Sunday, June 17, 2007

Happy Bloom's Day, June 16

Somehow everything went wrong today. A fat guy passed me on the bike trail; my internet connection failed; articles that caught my eye in a journal were all gloomy ones about the coming Islamic takeover of the world -- somehow related to Hillary's health care plan; and after three days' biking and swimming both, I've gained a pound a day. Then I was reminded, today is Bloom's Day, celebrated by fans of Joyce's ULYSSES world wide. The novel follows friends of Leopold Bloom around Dublin, from waking to sleeping, on the day June 16 in the year 1904. (Info, please)

On this day three years ago, I ran out and bought a copy for myself and resolved to read it through. It was a struggle, but I enjoyed each succeeding chapter more and more, until I hit a wall, in the middle of chapter nine. I think it was taking place in a library. I gave it up and went on to Raymond Chandler, a great new pleasure.

But I decided to try again, and, before I'd reached the end of the first page, all was right with the world. "Stately, plump Buck Mulligan" steps out on the deck of a stone tower in a dressing gown "sustained gently behind him on the mild morning air" and raises his bowl of shaving lather and intones "Introibo ad altare Dei" and calls down the stairs to wake up his pal Stephen Dedalus. If the sheer sound of the first lines don't make you smile, then Mulligan's playfulness does.

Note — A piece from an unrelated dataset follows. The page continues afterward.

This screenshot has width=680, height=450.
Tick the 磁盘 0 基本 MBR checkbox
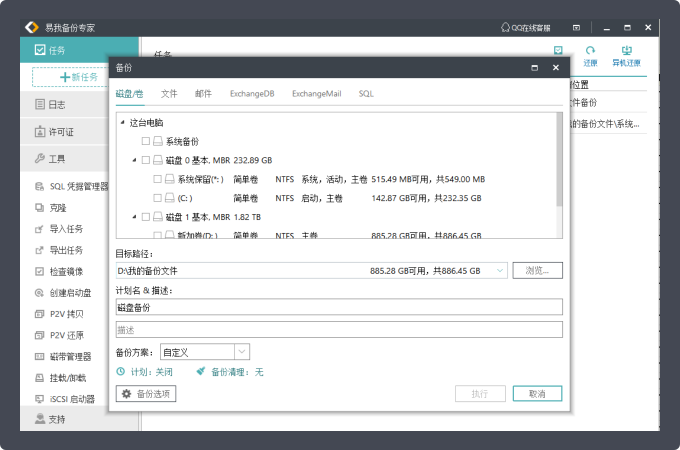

And if that doesn't, then there's the playfulness of the author, tossing around much of western civilization by free association: liturgy, Greek lit, Shakespeare, folk songs (and a satire called "Song of the Joking Jesus" that's fun), and Ireland's long sad history.

On another level, we're watching a scene in a play -- in the manner of Wilde, who's mentioned two or three times -- the plump clown, the thin self-conscious poet, and the pompous straight man (Haines, an Oxford man studying quaint Irish ways for his research) whom they mock freely without his ever guessing. Stage business of shaving, dressing, fixing and consuming breakfast, leaving for work, all continue through the banter. There's also a bit of old-fashioned exposition: Stephen's mother has died, he feels guilty about it because he didn't kneel and pray at her death bed when she asked for him to, and he's dressed for the funeral. And they plan to meet later at The Ship.

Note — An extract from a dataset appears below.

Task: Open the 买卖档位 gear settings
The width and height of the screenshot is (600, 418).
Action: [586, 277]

As I read, the concentration it takes to follow it drew me in to Joyce's world. It's a world without God, his characters say, but not without significance. The criss-crossing of references underlays that world, connecting the physical to the moral (imagination, history, philosophy, emotion). Somehow the same trees that tower over my house began to look to me like a benevolent circle of old friends, and the sun was golden, and the trusty old ceiling fan was bathing me in the same gentle breeze that pervades the opening scene on the tower.

I may never finish the book, but I've already internalized its attitude towards life expressed in the last word: Yes!